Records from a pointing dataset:
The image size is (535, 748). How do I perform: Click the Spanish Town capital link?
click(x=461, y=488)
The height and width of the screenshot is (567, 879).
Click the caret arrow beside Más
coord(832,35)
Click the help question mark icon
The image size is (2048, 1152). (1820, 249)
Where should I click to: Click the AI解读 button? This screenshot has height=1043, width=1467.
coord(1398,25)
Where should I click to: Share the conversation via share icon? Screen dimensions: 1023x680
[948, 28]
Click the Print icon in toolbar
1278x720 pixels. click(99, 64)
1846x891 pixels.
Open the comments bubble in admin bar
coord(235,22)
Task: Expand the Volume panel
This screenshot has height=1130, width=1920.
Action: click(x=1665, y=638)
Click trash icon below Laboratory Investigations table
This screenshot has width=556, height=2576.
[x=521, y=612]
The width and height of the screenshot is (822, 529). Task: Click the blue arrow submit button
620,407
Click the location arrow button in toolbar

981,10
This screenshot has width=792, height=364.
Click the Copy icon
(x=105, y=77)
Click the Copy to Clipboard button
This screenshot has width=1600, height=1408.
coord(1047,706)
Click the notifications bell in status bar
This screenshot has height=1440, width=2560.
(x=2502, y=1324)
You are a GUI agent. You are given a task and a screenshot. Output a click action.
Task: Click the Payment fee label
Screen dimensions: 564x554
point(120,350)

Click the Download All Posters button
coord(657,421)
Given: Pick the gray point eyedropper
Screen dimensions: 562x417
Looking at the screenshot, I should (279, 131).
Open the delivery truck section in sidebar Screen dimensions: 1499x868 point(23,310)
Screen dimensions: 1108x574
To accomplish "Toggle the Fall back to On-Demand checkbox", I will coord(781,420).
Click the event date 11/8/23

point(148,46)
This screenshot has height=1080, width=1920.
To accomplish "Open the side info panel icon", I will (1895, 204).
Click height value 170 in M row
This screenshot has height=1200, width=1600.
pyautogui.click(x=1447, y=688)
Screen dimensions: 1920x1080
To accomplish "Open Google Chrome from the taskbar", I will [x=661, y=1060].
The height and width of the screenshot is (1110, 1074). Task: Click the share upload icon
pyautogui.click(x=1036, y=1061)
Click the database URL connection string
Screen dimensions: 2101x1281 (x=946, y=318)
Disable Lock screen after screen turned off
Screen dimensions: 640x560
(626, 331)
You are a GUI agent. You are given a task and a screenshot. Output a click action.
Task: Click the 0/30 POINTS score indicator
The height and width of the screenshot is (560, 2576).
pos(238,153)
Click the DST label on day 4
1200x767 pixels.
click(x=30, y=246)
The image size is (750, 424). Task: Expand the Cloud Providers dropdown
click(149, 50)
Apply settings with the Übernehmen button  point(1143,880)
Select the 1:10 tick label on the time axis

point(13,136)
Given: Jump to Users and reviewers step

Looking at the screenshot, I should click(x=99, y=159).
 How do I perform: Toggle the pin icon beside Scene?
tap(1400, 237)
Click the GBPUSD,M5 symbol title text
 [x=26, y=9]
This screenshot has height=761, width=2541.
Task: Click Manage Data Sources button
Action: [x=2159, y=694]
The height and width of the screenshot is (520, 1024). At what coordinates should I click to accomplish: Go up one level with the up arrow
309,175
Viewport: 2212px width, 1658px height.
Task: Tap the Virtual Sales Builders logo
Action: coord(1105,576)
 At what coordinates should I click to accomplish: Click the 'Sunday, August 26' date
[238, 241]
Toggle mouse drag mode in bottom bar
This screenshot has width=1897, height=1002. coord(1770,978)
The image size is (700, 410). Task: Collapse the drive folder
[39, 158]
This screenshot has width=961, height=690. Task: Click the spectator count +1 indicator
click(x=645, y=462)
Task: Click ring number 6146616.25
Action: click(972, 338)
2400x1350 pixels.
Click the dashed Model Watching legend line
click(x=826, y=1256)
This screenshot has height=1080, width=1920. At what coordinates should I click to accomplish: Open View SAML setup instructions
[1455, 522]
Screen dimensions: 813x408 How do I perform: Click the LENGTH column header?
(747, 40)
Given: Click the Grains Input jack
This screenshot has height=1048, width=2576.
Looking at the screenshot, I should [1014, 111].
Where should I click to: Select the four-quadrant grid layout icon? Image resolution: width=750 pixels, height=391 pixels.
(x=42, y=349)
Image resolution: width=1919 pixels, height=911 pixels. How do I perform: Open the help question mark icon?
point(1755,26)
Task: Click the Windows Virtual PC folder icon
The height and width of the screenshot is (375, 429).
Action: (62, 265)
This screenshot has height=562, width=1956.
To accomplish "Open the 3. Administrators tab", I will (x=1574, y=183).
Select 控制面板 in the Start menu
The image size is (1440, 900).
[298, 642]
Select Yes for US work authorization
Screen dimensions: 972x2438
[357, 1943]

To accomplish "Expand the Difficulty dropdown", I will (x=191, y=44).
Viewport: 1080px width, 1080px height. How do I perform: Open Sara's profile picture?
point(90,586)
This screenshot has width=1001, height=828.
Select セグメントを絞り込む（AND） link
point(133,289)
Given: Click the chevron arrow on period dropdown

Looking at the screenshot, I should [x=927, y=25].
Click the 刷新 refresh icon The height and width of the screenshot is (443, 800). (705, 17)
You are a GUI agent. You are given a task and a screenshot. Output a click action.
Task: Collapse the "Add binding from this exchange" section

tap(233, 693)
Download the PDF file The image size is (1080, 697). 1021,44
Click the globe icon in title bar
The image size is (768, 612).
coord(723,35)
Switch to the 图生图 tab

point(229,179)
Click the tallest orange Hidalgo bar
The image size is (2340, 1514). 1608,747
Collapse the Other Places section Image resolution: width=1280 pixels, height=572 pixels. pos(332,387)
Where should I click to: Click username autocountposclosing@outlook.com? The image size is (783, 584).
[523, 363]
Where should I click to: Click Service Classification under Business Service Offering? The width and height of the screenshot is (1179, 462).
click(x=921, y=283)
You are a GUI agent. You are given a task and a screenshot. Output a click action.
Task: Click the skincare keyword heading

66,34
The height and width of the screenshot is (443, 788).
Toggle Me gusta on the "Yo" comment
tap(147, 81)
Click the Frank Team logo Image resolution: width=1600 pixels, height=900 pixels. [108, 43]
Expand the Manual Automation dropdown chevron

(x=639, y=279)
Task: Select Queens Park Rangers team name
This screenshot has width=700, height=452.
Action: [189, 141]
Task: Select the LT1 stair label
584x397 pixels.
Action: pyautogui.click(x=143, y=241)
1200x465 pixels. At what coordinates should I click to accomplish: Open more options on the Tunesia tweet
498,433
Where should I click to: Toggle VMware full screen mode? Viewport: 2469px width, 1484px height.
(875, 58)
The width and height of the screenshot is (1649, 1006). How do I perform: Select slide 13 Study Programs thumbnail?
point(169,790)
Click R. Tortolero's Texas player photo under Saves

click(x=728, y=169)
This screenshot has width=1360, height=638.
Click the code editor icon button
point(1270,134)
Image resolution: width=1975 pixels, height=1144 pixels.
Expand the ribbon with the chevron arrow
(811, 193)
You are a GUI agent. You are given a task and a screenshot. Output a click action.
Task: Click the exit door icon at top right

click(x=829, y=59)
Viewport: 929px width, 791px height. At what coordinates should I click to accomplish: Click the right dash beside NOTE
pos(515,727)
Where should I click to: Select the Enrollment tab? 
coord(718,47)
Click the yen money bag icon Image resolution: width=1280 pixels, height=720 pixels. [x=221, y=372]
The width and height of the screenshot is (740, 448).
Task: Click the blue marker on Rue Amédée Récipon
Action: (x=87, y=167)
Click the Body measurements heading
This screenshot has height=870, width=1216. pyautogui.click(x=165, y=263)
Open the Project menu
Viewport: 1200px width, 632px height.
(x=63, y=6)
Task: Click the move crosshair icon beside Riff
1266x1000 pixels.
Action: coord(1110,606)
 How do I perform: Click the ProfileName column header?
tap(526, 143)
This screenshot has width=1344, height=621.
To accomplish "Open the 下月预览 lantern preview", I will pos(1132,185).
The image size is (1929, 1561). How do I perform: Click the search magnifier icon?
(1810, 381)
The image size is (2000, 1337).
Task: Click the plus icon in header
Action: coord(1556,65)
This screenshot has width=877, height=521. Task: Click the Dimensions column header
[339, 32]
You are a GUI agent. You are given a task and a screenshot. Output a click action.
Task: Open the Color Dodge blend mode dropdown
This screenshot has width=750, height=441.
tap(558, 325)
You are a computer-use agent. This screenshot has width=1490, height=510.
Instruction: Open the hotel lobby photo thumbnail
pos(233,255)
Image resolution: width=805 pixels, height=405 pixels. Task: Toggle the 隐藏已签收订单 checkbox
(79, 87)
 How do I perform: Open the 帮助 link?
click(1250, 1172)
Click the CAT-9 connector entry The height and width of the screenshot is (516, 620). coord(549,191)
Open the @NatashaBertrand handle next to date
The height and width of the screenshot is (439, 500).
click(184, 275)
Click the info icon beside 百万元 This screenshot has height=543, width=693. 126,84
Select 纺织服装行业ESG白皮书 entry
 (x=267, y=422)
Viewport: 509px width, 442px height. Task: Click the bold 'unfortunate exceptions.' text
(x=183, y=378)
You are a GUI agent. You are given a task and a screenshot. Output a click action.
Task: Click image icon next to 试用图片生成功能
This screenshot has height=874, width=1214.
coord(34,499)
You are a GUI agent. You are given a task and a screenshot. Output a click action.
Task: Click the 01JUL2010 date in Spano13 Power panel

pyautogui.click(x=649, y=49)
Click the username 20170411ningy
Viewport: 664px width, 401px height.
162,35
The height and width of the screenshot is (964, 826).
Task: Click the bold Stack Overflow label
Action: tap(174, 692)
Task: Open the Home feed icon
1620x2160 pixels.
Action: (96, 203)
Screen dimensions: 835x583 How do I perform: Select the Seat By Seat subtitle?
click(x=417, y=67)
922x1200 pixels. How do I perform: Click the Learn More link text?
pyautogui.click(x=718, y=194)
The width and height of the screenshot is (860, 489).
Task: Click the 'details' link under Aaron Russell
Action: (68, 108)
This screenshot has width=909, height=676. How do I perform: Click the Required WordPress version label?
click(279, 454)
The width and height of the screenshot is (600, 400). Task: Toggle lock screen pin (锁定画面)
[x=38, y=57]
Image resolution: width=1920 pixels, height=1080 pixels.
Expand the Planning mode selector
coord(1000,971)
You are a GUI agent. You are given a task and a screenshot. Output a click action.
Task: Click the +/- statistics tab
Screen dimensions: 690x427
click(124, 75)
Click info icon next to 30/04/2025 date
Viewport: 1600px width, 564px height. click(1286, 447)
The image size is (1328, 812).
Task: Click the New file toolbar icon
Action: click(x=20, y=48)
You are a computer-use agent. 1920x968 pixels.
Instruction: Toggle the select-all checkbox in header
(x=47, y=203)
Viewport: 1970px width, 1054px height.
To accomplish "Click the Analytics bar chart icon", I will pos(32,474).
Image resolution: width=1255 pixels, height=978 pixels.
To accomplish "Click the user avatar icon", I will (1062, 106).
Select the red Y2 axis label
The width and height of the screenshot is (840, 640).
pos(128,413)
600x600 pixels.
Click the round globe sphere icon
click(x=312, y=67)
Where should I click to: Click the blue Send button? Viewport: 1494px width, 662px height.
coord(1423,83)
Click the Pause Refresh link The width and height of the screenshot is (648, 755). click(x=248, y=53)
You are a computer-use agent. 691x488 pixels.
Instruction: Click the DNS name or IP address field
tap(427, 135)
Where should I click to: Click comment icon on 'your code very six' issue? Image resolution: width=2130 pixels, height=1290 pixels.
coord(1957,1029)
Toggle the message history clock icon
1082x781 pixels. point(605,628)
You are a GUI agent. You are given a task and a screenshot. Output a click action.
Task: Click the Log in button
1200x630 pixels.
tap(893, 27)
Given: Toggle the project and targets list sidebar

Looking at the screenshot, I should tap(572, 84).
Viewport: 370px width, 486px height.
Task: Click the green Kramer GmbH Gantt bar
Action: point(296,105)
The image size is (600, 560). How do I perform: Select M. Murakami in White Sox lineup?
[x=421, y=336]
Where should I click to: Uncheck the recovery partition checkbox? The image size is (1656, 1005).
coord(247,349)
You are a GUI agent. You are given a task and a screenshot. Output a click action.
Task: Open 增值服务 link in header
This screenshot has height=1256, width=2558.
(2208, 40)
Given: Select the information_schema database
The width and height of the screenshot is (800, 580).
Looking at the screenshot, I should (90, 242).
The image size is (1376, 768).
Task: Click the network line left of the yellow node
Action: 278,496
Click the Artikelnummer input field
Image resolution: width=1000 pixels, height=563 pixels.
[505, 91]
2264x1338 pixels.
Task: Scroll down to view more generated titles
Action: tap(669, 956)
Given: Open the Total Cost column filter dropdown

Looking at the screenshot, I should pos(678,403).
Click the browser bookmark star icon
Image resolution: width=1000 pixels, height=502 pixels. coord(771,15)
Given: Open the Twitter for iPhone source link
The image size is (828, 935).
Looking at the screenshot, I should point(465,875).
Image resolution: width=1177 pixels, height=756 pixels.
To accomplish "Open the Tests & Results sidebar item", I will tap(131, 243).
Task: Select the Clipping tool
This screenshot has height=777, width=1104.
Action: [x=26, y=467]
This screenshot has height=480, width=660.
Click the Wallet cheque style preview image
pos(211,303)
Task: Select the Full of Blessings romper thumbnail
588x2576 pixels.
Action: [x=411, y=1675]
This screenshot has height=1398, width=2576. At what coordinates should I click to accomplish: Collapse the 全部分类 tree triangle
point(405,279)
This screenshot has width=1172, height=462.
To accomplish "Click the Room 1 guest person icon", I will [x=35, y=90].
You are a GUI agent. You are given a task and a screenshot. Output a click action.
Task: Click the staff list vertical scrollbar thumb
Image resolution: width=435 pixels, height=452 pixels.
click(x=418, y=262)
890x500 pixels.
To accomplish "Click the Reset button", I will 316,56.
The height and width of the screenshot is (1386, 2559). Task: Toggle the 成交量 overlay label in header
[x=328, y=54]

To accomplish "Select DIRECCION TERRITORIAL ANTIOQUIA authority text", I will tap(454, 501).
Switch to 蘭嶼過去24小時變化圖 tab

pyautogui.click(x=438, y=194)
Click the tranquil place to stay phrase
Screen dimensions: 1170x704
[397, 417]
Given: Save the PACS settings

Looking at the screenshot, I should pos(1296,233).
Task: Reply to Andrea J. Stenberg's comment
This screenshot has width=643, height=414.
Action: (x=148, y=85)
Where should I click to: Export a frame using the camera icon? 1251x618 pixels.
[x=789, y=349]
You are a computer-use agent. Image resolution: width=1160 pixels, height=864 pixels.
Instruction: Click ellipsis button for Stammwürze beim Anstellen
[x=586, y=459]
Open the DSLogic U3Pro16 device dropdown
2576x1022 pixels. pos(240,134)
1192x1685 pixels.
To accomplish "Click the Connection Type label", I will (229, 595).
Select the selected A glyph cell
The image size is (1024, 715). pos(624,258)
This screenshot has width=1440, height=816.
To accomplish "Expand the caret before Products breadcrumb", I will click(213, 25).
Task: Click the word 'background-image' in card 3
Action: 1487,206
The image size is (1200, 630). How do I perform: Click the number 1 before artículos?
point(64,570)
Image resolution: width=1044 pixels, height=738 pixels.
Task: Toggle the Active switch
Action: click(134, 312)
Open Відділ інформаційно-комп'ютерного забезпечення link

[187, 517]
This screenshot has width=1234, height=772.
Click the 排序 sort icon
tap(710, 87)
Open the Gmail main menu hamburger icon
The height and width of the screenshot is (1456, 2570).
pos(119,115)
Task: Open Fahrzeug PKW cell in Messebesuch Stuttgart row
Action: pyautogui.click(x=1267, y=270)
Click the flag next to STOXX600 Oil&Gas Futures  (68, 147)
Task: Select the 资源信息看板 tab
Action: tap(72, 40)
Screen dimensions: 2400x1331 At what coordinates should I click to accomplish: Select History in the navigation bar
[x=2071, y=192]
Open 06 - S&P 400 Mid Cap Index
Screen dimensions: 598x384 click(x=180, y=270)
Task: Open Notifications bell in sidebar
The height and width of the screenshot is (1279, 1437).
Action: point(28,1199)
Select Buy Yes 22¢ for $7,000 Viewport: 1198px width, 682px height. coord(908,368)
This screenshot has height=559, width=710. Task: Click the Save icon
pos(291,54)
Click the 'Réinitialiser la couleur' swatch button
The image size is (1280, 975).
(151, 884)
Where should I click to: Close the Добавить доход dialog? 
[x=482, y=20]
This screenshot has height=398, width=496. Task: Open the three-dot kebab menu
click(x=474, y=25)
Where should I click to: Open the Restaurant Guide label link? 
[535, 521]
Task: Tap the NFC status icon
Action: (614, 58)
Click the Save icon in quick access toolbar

__Set task__
Render the listing as a numbered list, starting with the line that contains "Click the location arrow button in toolbar" and going on through the line that contains "(x=105, y=77)", and skip any blank lines.

__Written reply__
1. Click the location arrow button in toolbar
2. 981,10
3. This screenshot has width=792, height=364.
4. Click the Copy icon
5. (x=105, y=77)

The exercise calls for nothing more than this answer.